The stellar nursery called Sharpless 29 via The European Southern Observatory [La Observatorio Europeo Austral] [Observatoire européen austral][Europäische Südsternwarte](EU)(CL)
Like human births, the birth of stars is a messy affair. Beginning with vast interstellar clouds that collapse under their own titanic gravity, the story of how stars like the Sun are born involves great paroxysms of light and sound (yes, there is sound in space). But when the dust clears, (literally), what remains is a nuclear-powered stellar furnace that will burn brightly for billions of years surrounded by a family of planets using that same energy to do everything from powering climates to creating life. This star-formation story is one that astronomers have only recently assembled via hard-won observations made by the world’s most powerful telescopes. It’s a narrative that not only explains the star-strewn night sky but also puts Earth and its inhabitants into their proper cosmic context.
The Interstellar Medium
To understand the story of star formation, we need to set the cosmic stage. In the current cosmological epoch, much of the “normal matter” in the Universe (excluding the “dark” stuff) resides in galaxies like the Milky Way (though there’s still a lot of stuff residing in the vast regions between galaxies, too). Galaxies like ours comprise both stars and interstellar gas (also called the interstellar medium, or ISM). The Milky Way, for example, holds more than 100 billion stars and about 10 billion times the Sun’s worth of interstellar material. It’s the interstellar stuff that matters for making new stars and the ISM can take various forms.

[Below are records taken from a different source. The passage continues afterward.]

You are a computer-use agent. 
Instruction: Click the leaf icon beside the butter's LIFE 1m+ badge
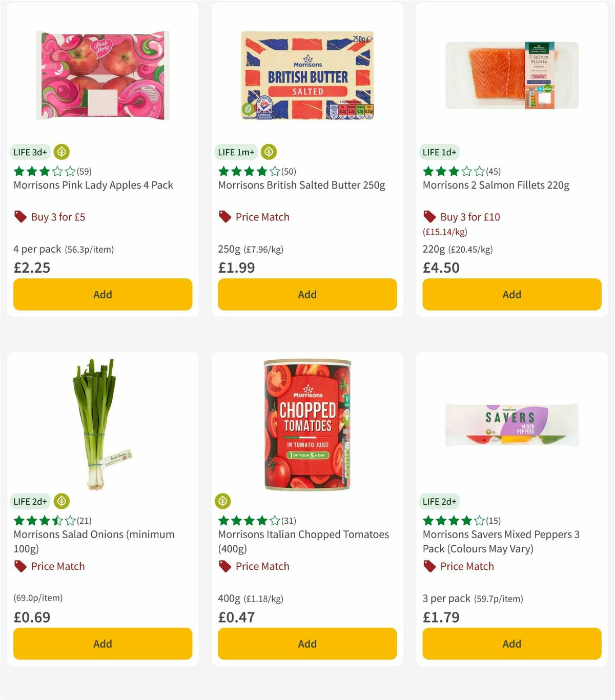point(269,152)
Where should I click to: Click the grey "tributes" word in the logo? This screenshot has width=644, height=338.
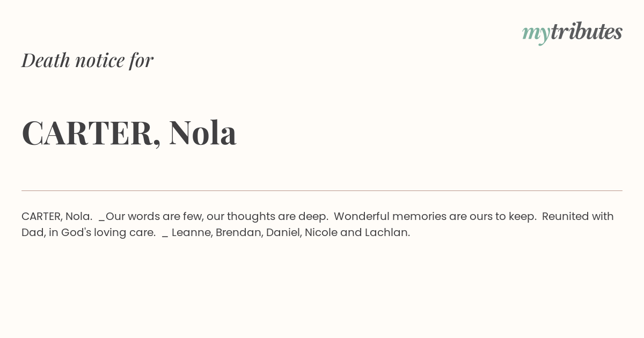point(586,32)
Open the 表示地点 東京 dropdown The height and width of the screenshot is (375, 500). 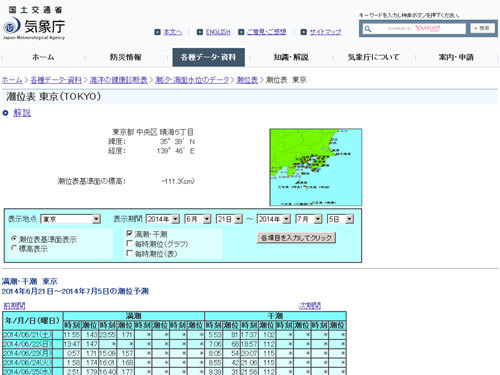pyautogui.click(x=71, y=219)
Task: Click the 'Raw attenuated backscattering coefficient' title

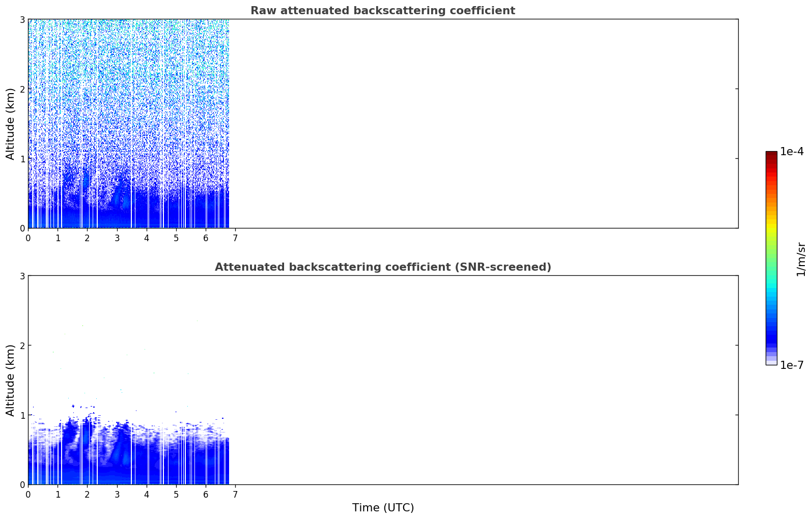Action: coord(382,11)
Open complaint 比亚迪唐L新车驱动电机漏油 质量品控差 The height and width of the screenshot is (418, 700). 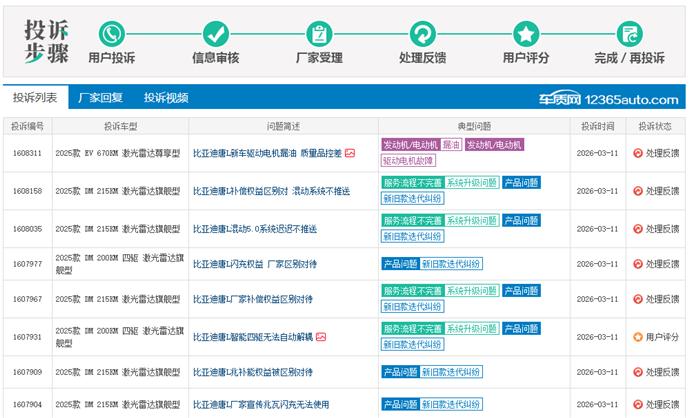[267, 153]
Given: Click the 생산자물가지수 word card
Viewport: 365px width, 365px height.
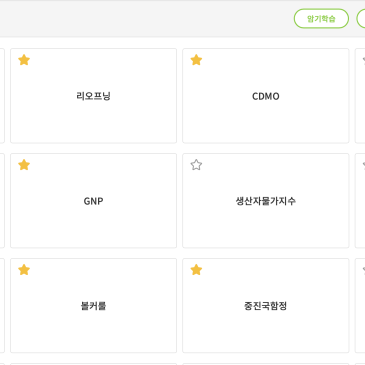Looking at the screenshot, I should point(266,201).
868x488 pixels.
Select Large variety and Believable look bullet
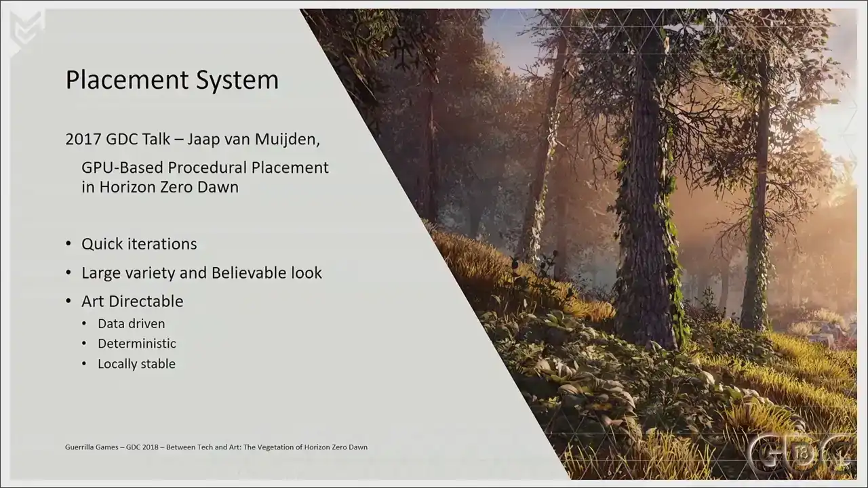point(201,272)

Some interstellar gas is evenly distributed in sparse clouds of atomic hydrogen at “warm” temperatures of 8,000 kelvin. Another form of interstellar material is the ultra-hot, million-degree “coronal gas.” This material is composed of highly ionized atoms (i.e., atoms stripped of some electrons) left over from supernovas, which are apocalyptic explosions of stars much more massive than the Sun. However, neither the warm atomic nor hot coronal kinds of interstellar gas are directly involved in birthing a star. Both forms of ISM are, as we will see, too thinly spread out and at too high a temperature to allow the process of star formation to occur in their domains.

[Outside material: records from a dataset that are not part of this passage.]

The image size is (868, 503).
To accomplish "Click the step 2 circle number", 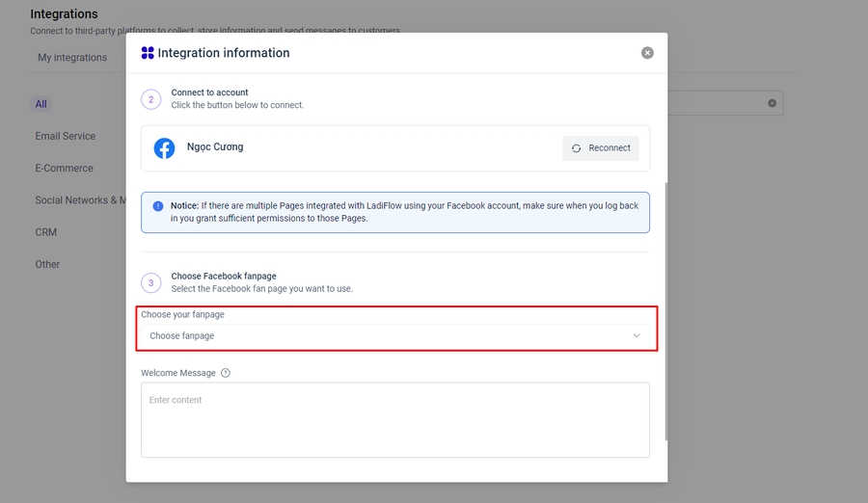I will pos(151,99).
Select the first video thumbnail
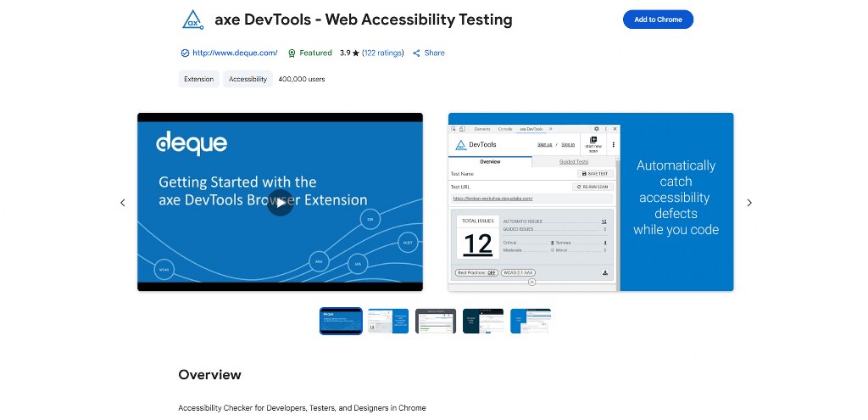This screenshot has height=420, width=868. tap(341, 321)
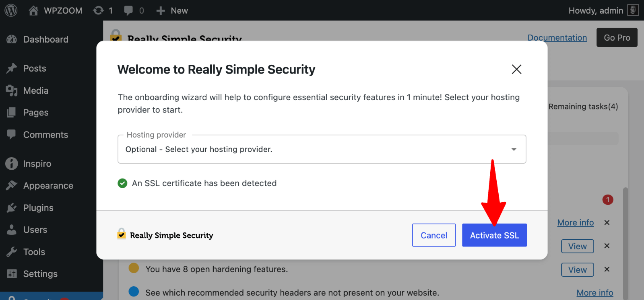644x300 pixels.
Task: View the open hardening features task
Action: (x=577, y=270)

It’s interstellar gas in the form of molecular clouds that are the focus for star formation. That’s because these are the densest and coldest regions of the ISM. With temperatures just tens of degrees above zero, gas in these clouds can chemically combine to form things like carbon monoxide, ammonia, and molecular hydrogen (hence the “molecular” moniker). Once the molecules form, the density in the clouds is high enough to shield them from being split apart by the background stellar UV radiation that fills interstellar space.

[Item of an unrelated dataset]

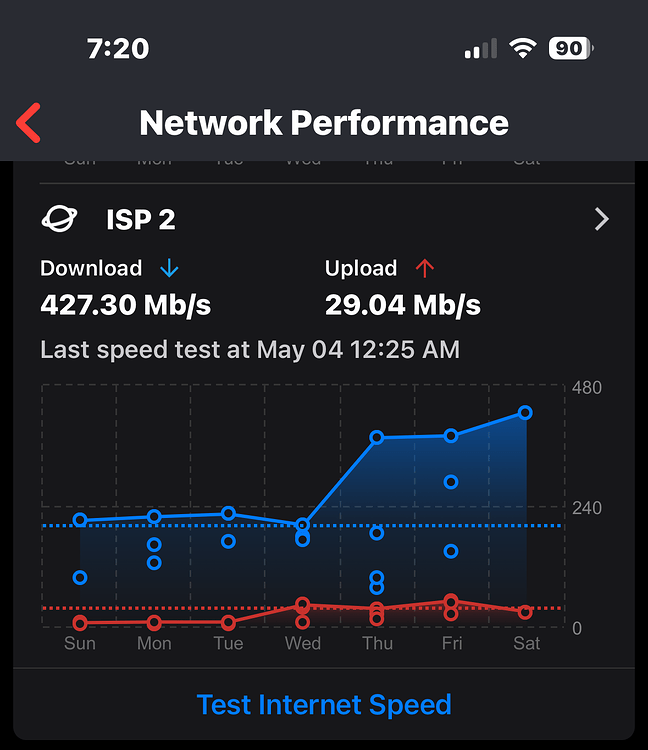648x750 pixels.
Task: Tap the red back arrow
Action: (x=29, y=123)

So, why are low temperatures and high densities critical for star formation? The answer is the Universe’s “forever war” between gravity and pressure. Clouds are supported against their own weight—their own “self-gravity”—by thermal pressure. The pressure pushes outward, keeping a cloud “inflated,” just as a balloon is inflated by the thermal pressure of the trapped air pushing against its rubber skin. To convert interstellar material into a star, you need to gather enough mass together so that the sum of its own gravitational pull will overwhelm the cloud’s thermal pressure and trigger a gravitational collapse. The key physics point is that cold gas has less thermal pressure than hot gas. Equally important, a dense cloud has more self-gravity than an equally sized sparse cloud (more material per cubic meter equals more inward gravitational pull). Put it all together and the dense, cold molecular clouds are the only interstellar environment where gravitational collapse can occur. That’s why molecular clouds serve as stellar nurseries for the Milky Way.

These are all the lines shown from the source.